Repository files navigation

Diffbelt

Immutable key-value database with main focus on taking diffs belween versions of data (we call them generations) and to be able to transform one set of key-value items (collection) to another set and preserve consistency even in cases of system failures.

Basics

Entities

  • Collection — lexicographically ordered set of key-value pairs
    • CollectionName1 to 255 bytes that are represent UTF-8 string
    • CurrentGenerationId — zero to 255 bytes
    • NextGenerationIdNULL or 1 to 255 bytes, must be bigger than CurrentGenerationId. Can be NULL in manual collections where no next generation is planned yet.
    • Manual collection — collection allows puts only with specified generationId that previosly was initiated with generation/start
    • Non-manual collection — collection that allows puts without generationId and automatically commits NextGenerationId to CurrentGenerationId after some amount of puts/time elapsed
  • Record — item of collection, consists of:
    • Key — zero to 2^24-1 bytes
    • ValueTOMBSTONE or zero to out of memory exception bytes (but in fact this is limited by http methods request body size, for example there is 32 megabytes for putMany). TOMBSTONE means that record with such key was deleted
    • GenerationId — zero to 255 bytes. Any query always uses some generationId (latest for the collection or provided by user), if record's generationId is bigger than generationId for the query's, this record is invisible. Only one record with the maximally close generationId to the query's generationId is visible
    • PhantomId1 to 255 bytes. Records with phantomId are visible only for queries with the same phantomId
  • Reader — item of collection, consists of:
    • ReaderName — non-empty UTF-8 string (TODO: add limit, issue #10)
    • CollectionName — optional CollectionName, if not specified — it means current collection
    • GenerationIdCurrentGenerationId, marker to some generation in foreign collection (specified by CollectionName). It prevents garbage collection of generations of target collection and may be used for diff calls as fromGenerationId source

Readers & generations

Old generations in collection X are removed only if exists at least one reader that points to collection X.

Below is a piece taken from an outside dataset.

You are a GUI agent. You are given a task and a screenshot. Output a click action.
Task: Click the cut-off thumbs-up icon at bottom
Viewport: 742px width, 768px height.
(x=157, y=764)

WARN: you MUST NOT query/diff collection for generationId < minimumGenerationId or create/update readers with generationId < minimumGenerationId. Currently, this is undefined behavior, later there will be special error if you will try.

Transform flow examples

TODO.

Currently, you can see this example, or you can try to dive into https://github.com/anfivewer/an5wer/blob/d680fc113447bbf2c03b6ea050769b2ffcab9b5c/packages-sesuritu/logs-processing/src/main.ts#L63 .

API

This is version zero (or maybe even -1), it will change dramatically, since it is very inconsistent/encodings was added after first planning, some methods are plain POST requests because it was easier to implement in the start of my first touches of hyper http lib.

Base types

Input/output parameters types are described in TypeScript-like type definitions.

  • type Request is definition of JSON of the body of a request
  • type Response is definition of JSON of the body of a response
  • type QueryParams is a set of params that are can be specified as query params (with comment of how it maps from a string)
  • Rest types are helpers and can be reused between methods
// default value is 'utf8'
type Encoding = 'utf8' | 'base64';

type EncodedString = {
    value: string;
    encoding?: Encoding;
};

type KeyValue = {
    key: EncodedString;
    value: EncodedString;
};

type KeyValueUpdate = {
    key: EncodedString;
    ifNotPresent?: boolean;
    value: EncodedString | null;
};

GET /collections/

type Response = {
    items: {
        name: string;
        isManual: boolean;
    }[];
};

Returns list of all collections.

POST /collections/

type Request = {
    collectionName: string;
    encoding?: Encoding;
} &
(
    {
        isManual: false
    }
  | {
        isManual: true,
        initialGenerationId: EncodedString;
    }
);

type Response = {
    generationId: EncodedString;
};

Creates collection. For manual collections you can specify initialGenerationId: "" (empty string).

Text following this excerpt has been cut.